[[ RECORDS TO USE open ]]

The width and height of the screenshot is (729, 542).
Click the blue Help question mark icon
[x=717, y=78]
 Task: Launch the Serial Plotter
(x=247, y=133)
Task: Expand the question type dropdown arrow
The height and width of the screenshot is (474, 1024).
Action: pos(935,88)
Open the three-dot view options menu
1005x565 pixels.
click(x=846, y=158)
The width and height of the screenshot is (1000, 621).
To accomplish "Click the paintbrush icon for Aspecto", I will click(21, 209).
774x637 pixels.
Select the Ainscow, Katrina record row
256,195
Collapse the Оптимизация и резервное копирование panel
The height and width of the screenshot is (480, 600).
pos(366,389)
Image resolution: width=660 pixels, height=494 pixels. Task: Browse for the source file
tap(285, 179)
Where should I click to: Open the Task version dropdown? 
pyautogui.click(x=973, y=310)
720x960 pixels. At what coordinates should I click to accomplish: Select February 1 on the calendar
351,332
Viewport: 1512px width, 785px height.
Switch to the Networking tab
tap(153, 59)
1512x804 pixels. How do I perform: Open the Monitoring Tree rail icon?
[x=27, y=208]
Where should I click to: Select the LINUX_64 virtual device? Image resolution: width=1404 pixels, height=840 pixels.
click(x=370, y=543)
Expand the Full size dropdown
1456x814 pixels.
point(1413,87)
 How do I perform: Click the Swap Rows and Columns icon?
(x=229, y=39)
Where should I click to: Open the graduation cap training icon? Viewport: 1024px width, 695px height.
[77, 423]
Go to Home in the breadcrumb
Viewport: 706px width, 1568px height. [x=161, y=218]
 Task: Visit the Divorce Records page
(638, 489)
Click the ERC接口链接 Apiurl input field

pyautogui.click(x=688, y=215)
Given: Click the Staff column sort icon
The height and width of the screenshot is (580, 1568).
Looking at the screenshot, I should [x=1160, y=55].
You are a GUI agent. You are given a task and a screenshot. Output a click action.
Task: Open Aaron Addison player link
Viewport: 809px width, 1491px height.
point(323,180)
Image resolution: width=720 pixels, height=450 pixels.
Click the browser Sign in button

[[ RECORDS TO USE closed ]]

## TRY IT
When you restate the listing, keep each line identical to the original.

## WRITTEN RESPONSE
The width and height of the screenshot is (729, 542).
Click the blue Help question mark icon
[x=717, y=78]
 Task: Launch the Serial Plotter
(x=247, y=133)
Task: Expand the question type dropdown arrow
The height and width of the screenshot is (474, 1024).
Action: pos(935,88)
Open the three-dot view options menu
1005x565 pixels.
click(x=846, y=158)
The width and height of the screenshot is (1000, 621).
To accomplish "Click the paintbrush icon for Aspecto", I will click(21, 209).
774x637 pixels.
Select the Ainscow, Katrina record row
256,195
Collapse the Оптимизация и резервное копирование panel
The height and width of the screenshot is (480, 600).
pos(366,389)
Image resolution: width=660 pixels, height=494 pixels. Task: Browse for the source file
tap(285, 179)
Where should I click to: Open the Task version dropdown? 
pyautogui.click(x=973, y=310)
720x960 pixels. At what coordinates should I click to accomplish: Select February 1 on the calendar
351,332
Viewport: 1512px width, 785px height.
Switch to the Networking tab
tap(153, 59)
1512x804 pixels. How do I perform: Open the Monitoring Tree rail icon?
[x=27, y=208]
Where should I click to: Select the LINUX_64 virtual device? Image resolution: width=1404 pixels, height=840 pixels.
click(x=370, y=543)
Expand the Full size dropdown
1456x814 pixels.
point(1413,87)
 How do I perform: Click the Swap Rows and Columns icon?
(x=229, y=39)
Where should I click to: Open the graduation cap training icon? Viewport: 1024px width, 695px height.
[77, 423]
Go to Home in the breadcrumb
Viewport: 706px width, 1568px height. [x=161, y=218]
 Task: Visit the Divorce Records page
(638, 489)
Click the ERC接口链接 Apiurl input field

pyautogui.click(x=688, y=215)
Given: Click the Staff column sort icon
The height and width of the screenshot is (580, 1568).
Looking at the screenshot, I should [x=1160, y=55].
You are a GUI agent. You are given a task and a screenshot. Output a click action.
Task: Open Aaron Addison player link
Viewport: 809px width, 1491px height.
point(323,180)
Image resolution: width=720 pixels, height=450 pixels.
Click the browser Sign in button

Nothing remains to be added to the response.